Hillary Clinton Request for ‘Secure’ Blackberry Was Denied but Experts Say It Wouldn’t Have Been Secure at All
Then-Secretary of State Hillary Rodham Clinton checks her Blackberry from a desk inside a C-17 military plane upon her departure from Malta, in the Mediterranean Sea, on Oct. 18, 2011. (AP Photo/Kevin Lamarque)
Epoch Newsroom
3/17/2016
Updated:
3/17/2016

Newly released emails show Hillary Clinton, while Secretary of State, tried to request secure Blackberry phones for herself and her team but was denied by the National Security Agency.

The agency told Clinton’s team to “shut up and color” when they inquired about securing her device in a manner similar to the one used by President Obama.

“We began examining options for [Clinton] with respect to secure ‘Blackberry-like’ communications,” State Department official Donald Reid wrote in a 2009 email.

“The current state of the art is not too user friendly, has no infrastructure at State, and is very expensive ... each time we asked … the question ‘What was the solution for POTUS?’ we were politely told to shut up and color.”

The NSA said it denied the request due to cost and security concerns. Clinton wanted a BlackBerry because she had become familiar with the phone. 

Judicial Watch says the emails show Clinton knew her information wasn’t being handled securely, so the group questioned why the presidential candidate used it to access classified information.
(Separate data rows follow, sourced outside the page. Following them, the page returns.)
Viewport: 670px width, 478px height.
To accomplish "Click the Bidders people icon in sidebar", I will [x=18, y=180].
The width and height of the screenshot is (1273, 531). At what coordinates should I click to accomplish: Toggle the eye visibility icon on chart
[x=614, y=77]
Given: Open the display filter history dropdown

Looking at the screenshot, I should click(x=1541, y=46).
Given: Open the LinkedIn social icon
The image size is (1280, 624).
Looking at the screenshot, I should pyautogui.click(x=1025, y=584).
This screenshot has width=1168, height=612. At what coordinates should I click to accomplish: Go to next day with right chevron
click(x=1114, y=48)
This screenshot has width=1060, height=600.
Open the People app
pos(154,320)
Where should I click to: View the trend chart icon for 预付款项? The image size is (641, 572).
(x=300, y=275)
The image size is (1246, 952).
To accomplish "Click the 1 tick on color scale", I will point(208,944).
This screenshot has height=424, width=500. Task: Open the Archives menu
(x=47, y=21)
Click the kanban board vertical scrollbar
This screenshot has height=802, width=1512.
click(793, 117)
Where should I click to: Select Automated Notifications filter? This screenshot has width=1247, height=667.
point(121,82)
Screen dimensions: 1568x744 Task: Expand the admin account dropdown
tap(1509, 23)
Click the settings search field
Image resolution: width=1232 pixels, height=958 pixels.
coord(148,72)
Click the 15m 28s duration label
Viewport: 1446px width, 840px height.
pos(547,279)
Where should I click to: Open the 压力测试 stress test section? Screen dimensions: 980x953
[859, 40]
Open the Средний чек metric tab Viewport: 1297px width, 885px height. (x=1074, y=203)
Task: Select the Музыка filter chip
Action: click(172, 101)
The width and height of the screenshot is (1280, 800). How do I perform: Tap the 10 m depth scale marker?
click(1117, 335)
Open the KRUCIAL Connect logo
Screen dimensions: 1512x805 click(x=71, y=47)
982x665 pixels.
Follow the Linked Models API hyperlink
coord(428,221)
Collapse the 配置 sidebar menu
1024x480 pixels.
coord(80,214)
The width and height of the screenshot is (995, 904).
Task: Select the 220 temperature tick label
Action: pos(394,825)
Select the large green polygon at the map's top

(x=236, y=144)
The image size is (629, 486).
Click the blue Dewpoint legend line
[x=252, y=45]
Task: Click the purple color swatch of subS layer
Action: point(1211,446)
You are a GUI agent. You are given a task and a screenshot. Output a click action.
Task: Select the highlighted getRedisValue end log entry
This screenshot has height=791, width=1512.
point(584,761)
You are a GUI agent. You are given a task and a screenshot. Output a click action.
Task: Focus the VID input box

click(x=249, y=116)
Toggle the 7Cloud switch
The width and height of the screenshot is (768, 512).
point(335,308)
That access led to the current email scandal that has embroiled Clinton for months.

And cybersecurity experts told Fox News that Clinton’s request to use a BlackBerry in secure facilities for classified information wouldn’t have been secure at all.

“Anyone who has any appreciation at all of security, you don’t ask a question like that,” cybersecurity analyst Morgan Wright said. “It is contempt for the system, contempt for the rules that are designed to protect the exact kind of information that was exposed through this email set up. ”

The standard practice when entering a SCIF (Sensitive Compartmented Information Facility) is to leave all electronics behind.

“When you allow devices like this into a SCIF, you can allow the bad guys to listen in,” Wright added.

One memo included in the email release, from Assistant Secretary for Diplomatic Security Eric Boswell to Clinton chief of staff Cheryl Mills, explicitly warned, “the vulnerabilities and risks associated with the use of Blackberries in Mahogany Row [seventh floor executive offices] considerably outweigh their convenience.”